### What the task requires
Copy the records from the beginning through the line containing "Open the three-dot", substituting "column heading" for every occurrence of "column header" and changing nothing else.

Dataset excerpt
● ● ● ●
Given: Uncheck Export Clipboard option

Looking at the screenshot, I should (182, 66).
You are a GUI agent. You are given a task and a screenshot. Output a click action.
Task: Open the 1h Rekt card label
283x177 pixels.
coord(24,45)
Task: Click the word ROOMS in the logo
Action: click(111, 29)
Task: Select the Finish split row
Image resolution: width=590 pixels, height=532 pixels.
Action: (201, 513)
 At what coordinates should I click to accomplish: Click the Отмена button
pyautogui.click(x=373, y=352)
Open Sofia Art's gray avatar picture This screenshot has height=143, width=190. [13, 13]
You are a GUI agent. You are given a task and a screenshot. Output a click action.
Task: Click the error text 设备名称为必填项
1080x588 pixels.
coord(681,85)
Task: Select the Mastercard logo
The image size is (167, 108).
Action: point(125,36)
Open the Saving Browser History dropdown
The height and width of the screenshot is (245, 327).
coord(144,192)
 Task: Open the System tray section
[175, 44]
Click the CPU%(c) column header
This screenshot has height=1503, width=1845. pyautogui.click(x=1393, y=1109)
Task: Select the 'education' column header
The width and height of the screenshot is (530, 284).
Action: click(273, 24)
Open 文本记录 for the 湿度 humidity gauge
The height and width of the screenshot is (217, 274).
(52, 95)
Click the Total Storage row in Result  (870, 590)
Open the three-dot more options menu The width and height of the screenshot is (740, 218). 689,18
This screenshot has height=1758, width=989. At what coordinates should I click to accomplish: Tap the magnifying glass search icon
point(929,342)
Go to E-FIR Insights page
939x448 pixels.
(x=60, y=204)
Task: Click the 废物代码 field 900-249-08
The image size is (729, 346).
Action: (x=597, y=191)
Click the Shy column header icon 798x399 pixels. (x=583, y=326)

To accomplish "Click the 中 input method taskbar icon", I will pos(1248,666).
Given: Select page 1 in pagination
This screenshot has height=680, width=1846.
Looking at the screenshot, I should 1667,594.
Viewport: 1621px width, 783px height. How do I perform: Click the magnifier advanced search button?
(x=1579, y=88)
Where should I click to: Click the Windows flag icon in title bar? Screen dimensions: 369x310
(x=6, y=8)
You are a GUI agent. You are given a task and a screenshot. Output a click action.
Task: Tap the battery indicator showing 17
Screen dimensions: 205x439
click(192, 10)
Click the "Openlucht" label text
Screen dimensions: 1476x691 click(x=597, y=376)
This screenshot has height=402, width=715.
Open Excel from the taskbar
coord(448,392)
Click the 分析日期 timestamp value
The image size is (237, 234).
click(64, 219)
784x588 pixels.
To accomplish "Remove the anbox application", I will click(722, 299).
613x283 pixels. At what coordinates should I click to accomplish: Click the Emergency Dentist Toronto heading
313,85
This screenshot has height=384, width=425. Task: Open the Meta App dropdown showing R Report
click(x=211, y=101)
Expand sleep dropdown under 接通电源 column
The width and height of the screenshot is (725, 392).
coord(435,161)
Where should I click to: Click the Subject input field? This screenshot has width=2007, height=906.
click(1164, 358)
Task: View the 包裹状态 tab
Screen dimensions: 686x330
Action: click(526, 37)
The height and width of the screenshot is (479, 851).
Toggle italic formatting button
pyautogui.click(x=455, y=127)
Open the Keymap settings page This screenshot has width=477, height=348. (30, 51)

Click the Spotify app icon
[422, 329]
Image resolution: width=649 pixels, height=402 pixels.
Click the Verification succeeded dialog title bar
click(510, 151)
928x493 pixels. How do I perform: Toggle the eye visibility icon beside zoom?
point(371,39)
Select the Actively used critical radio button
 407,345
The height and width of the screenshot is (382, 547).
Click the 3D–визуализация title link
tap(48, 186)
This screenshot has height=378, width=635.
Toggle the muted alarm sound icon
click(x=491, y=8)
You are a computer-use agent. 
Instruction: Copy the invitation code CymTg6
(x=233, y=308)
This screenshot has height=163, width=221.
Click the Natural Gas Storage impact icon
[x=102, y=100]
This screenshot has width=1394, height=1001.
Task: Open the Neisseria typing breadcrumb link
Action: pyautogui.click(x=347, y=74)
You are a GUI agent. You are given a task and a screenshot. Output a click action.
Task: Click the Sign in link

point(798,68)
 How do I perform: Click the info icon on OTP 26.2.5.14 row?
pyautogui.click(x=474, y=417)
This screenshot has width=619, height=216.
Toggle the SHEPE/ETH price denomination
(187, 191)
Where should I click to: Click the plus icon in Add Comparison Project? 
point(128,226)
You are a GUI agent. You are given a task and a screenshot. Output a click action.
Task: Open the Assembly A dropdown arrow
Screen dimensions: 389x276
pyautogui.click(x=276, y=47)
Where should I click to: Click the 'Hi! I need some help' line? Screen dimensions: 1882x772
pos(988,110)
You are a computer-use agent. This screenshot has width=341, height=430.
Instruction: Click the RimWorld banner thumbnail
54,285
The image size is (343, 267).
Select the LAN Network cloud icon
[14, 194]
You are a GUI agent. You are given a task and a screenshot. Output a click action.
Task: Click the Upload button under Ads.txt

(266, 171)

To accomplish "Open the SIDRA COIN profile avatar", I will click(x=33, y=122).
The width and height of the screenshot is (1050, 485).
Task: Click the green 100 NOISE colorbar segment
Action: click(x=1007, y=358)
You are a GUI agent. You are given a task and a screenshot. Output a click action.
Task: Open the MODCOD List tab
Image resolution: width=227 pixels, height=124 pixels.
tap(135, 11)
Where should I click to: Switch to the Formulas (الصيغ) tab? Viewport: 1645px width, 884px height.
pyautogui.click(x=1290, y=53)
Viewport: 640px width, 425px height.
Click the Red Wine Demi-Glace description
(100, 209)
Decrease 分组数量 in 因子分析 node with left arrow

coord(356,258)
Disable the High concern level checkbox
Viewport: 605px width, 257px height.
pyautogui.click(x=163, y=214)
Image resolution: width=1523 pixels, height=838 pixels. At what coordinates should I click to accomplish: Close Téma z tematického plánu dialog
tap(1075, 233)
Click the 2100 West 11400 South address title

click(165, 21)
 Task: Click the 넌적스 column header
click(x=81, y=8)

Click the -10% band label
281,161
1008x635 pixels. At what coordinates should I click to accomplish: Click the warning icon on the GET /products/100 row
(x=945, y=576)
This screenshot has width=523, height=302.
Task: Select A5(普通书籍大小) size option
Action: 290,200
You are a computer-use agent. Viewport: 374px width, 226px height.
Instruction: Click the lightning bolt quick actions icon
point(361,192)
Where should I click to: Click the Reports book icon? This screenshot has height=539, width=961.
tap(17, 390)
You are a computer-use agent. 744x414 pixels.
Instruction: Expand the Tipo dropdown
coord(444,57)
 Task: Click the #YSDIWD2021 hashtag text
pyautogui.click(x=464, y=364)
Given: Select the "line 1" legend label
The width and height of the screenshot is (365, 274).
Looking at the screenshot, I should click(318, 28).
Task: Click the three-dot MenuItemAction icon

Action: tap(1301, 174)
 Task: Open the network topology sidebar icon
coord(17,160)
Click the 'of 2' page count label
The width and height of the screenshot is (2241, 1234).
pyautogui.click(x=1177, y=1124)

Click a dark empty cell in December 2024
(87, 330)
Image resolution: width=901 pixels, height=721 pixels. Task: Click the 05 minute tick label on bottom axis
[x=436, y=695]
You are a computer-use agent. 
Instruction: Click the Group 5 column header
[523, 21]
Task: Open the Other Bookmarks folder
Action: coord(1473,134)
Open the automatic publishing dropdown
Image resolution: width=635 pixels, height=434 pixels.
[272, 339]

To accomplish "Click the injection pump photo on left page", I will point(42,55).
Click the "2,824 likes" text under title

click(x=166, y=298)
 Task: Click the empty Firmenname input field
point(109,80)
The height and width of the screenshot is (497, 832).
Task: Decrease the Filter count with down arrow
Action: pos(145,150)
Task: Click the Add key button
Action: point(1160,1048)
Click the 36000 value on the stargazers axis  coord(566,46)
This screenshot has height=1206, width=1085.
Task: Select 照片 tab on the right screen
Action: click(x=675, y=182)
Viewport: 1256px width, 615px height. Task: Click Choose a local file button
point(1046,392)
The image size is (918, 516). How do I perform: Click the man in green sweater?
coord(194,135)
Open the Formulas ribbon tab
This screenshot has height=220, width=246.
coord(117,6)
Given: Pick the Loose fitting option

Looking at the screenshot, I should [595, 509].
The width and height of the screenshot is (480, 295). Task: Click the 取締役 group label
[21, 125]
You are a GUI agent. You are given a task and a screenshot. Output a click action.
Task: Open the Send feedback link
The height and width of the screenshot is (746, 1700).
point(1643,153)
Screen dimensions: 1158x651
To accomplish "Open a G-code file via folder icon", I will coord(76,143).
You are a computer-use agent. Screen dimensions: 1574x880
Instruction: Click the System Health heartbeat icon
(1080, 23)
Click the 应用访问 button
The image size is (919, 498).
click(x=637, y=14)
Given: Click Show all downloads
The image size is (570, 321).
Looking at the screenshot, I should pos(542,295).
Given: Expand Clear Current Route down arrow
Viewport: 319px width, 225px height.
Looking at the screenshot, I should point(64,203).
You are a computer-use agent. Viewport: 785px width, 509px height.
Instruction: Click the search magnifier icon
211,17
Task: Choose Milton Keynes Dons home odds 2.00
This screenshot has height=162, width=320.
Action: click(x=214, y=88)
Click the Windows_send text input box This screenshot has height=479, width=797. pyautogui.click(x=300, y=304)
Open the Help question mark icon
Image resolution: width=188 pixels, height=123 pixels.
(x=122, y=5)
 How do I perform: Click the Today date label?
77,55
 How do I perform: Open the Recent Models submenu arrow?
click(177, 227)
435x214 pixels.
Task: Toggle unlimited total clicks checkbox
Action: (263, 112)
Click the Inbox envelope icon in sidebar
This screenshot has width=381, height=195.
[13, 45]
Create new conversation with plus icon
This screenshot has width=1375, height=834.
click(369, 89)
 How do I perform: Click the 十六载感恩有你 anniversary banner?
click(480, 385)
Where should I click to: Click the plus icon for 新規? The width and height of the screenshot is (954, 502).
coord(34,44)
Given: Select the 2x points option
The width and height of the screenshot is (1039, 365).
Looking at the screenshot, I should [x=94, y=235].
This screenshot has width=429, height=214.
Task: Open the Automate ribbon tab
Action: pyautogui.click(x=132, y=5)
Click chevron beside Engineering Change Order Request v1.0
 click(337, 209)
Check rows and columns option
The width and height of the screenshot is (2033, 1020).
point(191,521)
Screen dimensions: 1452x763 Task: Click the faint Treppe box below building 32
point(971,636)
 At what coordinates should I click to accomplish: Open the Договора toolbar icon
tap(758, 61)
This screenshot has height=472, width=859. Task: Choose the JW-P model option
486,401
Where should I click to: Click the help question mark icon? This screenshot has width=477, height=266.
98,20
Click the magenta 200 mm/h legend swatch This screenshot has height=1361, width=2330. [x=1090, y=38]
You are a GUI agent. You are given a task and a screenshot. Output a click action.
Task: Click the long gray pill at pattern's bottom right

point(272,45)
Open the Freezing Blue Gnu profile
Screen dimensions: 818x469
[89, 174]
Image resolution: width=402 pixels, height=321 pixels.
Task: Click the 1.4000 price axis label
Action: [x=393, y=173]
● ● ● ●
### The reply
Given: Uncheck Export Clipboard option

Looking at the screenshot, I should (182, 66).
You are a GUI agent. You are given a task and a screenshot. Output a click action.
Task: Open the 1h Rekt card label
283x177 pixels.
coord(24,45)
Task: Click the word ROOMS in the logo
Action: click(111, 29)
Task: Select the Finish split row
Image resolution: width=590 pixels, height=532 pixels.
Action: (201, 513)
 At what coordinates should I click to accomplish: Click the Отмена button
pyautogui.click(x=373, y=352)
Open Sofia Art's gray avatar picture This screenshot has height=143, width=190. [13, 13]
You are a GUI agent. You are given a task and a screenshot. Output a click action.
Task: Click the error text 设备名称为必填项
1080x588 pixels.
coord(681,85)
Task: Select the Mastercard logo
The image size is (167, 108).
Action: point(125,36)
Open the Saving Browser History dropdown
The height and width of the screenshot is (245, 327).
coord(144,192)
 Task: Open the System tray section
[175, 44]
Click the CPU%(c) column heading
This screenshot has height=1503, width=1845. pyautogui.click(x=1393, y=1109)
Task: Select the 'education' column heading
The width and height of the screenshot is (530, 284).
Action: click(273, 24)
Open 文本记录 for the 湿度 humidity gauge
The height and width of the screenshot is (217, 274).
(52, 95)
Click the Total Storage row in Result  (870, 590)
Open the three-dot more options menu The width and height of the screenshot is (740, 218). 689,18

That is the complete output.